Rewrite the listing lines starting at the one containing "Open the 64" and ending at the one containing "(x=73, y=142)", substituting "Tools" for "Toolkit" and leaving everything else as it is.

[START Extracted information]

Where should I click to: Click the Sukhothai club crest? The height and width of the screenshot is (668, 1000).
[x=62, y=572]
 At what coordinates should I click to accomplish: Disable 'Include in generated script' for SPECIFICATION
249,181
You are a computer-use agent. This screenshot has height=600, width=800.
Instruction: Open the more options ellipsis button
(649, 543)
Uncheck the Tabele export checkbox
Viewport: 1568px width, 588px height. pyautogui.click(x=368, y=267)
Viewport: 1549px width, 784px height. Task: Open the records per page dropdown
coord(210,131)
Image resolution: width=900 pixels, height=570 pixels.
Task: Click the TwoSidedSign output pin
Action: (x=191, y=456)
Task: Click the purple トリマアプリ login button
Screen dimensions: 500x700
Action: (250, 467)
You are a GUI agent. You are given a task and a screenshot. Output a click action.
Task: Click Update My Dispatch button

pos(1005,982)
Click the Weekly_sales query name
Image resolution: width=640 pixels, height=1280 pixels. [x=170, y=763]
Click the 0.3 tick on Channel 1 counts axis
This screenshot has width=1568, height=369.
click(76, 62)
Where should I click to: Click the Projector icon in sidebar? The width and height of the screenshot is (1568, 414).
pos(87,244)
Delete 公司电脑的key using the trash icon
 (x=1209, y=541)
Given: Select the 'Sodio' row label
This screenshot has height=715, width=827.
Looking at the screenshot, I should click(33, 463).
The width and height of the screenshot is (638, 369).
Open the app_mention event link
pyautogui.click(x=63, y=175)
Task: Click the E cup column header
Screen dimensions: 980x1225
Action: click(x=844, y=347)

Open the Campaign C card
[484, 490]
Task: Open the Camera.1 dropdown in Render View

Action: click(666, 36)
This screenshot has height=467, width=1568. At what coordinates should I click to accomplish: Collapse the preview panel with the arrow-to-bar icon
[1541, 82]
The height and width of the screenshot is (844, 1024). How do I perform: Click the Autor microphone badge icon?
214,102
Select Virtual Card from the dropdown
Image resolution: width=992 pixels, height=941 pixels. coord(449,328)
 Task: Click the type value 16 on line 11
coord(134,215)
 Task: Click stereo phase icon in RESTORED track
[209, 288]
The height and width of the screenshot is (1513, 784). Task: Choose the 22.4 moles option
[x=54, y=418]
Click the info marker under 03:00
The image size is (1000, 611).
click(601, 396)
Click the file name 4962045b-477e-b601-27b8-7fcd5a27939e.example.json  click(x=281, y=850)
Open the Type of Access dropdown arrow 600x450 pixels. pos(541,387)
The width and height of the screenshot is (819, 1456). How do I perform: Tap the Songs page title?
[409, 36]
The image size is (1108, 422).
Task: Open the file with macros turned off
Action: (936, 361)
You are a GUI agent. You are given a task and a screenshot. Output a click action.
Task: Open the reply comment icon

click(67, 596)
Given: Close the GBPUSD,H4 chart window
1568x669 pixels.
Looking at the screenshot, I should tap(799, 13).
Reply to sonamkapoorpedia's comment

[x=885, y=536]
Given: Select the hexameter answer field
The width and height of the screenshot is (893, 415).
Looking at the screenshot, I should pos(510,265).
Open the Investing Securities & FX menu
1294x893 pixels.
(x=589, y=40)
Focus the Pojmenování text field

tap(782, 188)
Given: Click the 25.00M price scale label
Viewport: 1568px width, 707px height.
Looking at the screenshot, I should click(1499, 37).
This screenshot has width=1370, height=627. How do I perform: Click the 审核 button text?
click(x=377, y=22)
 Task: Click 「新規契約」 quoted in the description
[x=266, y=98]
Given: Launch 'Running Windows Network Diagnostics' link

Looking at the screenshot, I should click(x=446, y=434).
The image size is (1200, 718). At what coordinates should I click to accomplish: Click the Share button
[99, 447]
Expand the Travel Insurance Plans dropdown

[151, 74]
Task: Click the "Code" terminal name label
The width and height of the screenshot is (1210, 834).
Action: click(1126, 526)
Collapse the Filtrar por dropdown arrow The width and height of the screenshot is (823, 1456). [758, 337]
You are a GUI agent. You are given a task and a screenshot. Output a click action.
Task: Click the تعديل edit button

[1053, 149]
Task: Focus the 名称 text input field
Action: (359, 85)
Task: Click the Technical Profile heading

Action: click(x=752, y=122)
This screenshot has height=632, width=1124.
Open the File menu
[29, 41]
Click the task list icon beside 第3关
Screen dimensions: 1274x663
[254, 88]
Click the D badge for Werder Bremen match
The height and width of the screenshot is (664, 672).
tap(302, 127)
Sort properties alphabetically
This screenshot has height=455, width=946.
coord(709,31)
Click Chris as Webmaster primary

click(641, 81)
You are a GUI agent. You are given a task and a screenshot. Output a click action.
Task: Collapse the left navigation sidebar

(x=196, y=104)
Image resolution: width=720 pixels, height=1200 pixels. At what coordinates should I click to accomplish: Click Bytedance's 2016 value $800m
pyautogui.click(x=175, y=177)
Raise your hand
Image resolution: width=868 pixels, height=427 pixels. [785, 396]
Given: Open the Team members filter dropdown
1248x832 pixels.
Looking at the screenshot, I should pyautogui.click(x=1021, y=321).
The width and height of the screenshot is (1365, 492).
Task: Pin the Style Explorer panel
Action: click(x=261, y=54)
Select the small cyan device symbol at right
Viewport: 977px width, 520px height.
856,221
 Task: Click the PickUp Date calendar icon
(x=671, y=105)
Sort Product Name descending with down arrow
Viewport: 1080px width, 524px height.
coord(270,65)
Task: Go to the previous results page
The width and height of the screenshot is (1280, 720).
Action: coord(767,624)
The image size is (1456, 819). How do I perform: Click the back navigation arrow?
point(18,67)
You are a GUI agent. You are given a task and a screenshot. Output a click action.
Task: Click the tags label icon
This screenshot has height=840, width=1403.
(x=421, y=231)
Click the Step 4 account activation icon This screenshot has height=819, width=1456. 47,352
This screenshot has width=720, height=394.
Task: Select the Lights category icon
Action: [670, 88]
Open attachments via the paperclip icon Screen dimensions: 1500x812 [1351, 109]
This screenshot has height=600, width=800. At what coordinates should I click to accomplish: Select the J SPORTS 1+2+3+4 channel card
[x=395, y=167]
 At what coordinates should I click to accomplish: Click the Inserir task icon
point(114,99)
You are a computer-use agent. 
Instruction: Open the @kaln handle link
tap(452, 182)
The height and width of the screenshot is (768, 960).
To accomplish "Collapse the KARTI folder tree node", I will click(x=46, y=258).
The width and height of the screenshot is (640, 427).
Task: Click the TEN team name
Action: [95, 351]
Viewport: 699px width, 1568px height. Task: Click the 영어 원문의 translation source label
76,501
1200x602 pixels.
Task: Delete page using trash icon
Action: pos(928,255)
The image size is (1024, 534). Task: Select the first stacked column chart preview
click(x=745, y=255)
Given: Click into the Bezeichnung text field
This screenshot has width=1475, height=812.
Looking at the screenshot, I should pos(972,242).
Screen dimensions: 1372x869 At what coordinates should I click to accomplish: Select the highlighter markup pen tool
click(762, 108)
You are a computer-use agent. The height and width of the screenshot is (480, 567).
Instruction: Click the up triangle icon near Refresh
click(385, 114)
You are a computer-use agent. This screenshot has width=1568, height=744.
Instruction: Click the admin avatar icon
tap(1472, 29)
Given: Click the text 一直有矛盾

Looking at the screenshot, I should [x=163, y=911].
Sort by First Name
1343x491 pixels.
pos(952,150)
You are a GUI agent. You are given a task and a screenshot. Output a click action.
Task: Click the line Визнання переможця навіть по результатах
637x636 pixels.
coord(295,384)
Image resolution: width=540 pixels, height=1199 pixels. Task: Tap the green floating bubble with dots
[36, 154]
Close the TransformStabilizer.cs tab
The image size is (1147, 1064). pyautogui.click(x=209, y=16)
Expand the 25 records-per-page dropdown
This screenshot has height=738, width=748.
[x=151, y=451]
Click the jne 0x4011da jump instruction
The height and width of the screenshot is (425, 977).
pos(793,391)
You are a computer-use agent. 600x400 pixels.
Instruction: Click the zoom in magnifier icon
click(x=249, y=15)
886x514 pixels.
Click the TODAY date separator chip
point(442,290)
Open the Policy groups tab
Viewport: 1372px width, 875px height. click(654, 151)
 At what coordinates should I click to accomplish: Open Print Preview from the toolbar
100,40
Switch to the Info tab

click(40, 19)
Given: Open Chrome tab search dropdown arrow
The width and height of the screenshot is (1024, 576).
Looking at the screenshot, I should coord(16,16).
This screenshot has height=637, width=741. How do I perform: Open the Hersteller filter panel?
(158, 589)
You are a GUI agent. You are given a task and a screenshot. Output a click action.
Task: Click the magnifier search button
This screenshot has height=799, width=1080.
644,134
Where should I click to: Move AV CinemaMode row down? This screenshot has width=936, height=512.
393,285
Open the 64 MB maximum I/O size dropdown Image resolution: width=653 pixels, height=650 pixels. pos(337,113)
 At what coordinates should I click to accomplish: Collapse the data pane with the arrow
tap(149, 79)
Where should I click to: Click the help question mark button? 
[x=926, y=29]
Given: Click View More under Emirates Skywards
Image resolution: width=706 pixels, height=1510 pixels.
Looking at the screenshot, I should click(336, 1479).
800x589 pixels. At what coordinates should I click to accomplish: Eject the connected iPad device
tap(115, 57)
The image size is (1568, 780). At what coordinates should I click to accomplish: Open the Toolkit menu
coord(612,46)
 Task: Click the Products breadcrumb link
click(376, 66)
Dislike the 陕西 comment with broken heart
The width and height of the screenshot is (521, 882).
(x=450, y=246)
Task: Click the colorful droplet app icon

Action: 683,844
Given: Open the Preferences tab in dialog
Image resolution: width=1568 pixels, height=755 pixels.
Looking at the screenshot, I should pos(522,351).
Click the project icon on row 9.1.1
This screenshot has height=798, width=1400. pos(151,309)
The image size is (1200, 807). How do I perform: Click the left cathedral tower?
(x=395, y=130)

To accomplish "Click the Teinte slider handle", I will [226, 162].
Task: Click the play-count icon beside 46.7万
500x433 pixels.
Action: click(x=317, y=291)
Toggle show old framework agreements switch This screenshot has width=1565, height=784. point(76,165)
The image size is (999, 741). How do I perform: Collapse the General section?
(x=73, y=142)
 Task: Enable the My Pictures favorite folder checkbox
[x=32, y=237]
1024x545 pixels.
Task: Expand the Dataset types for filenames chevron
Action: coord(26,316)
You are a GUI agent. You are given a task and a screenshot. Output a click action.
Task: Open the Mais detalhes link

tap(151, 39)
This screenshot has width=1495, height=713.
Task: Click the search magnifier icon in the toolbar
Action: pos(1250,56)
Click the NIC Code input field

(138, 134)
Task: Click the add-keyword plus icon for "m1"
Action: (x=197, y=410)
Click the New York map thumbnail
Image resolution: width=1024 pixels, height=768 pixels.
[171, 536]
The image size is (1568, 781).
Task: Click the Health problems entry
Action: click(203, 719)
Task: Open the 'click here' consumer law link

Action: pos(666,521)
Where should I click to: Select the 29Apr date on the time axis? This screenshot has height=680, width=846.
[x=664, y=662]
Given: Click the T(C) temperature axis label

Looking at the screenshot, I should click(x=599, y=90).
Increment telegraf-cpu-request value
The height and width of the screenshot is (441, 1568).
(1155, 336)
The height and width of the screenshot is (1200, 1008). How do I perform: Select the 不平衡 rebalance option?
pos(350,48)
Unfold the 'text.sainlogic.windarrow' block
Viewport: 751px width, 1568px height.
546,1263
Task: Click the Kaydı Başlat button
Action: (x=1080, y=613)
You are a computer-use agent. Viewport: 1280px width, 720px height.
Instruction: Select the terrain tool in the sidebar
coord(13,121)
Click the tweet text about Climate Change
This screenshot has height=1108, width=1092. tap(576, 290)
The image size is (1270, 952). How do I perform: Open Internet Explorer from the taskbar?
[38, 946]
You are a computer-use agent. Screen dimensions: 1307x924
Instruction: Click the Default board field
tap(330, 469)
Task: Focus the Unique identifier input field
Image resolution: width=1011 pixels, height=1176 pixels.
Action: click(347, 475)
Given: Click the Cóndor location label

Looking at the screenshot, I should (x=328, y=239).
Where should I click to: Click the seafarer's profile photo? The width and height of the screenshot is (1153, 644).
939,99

[END Extracted information]

* _Written response_
Open the 64 MB maximum I/O size dropdown Image resolution: width=653 pixels, height=650 pixels. pos(337,113)
 At what coordinates should I click to accomplish: Collapse the data pane with the arrow
tap(149, 79)
Where should I click to: Click the help question mark button? 
[x=926, y=29]
Given: Click View More under Emirates Skywards
Image resolution: width=706 pixels, height=1510 pixels.
Looking at the screenshot, I should click(336, 1479).
800x589 pixels. At what coordinates should I click to accomplish: Eject the connected iPad device
tap(115, 57)
The image size is (1568, 780). At what coordinates should I click to accomplish: Open the Tools menu
coord(612,46)
 Task: Click the Products breadcrumb link
click(376, 66)
Dislike the 陕西 comment with broken heart
The width and height of the screenshot is (521, 882).
(x=450, y=246)
Task: Click the colorful droplet app icon

Action: 683,844
Given: Open the Preferences tab in dialog
Image resolution: width=1568 pixels, height=755 pixels.
Looking at the screenshot, I should pos(522,351).
Click the project icon on row 9.1.1
This screenshot has height=798, width=1400. pos(151,309)
The image size is (1200, 807). How do I perform: Click the left cathedral tower?
(x=395, y=130)

To accomplish "Click the Teinte slider handle", I will [226, 162].
Task: Click the play-count icon beside 46.7万
500x433 pixels.
Action: click(x=317, y=291)
Toggle show old framework agreements switch This screenshot has width=1565, height=784. point(76,165)
The image size is (999, 741). How do I perform: Collapse the General section?
(x=73, y=142)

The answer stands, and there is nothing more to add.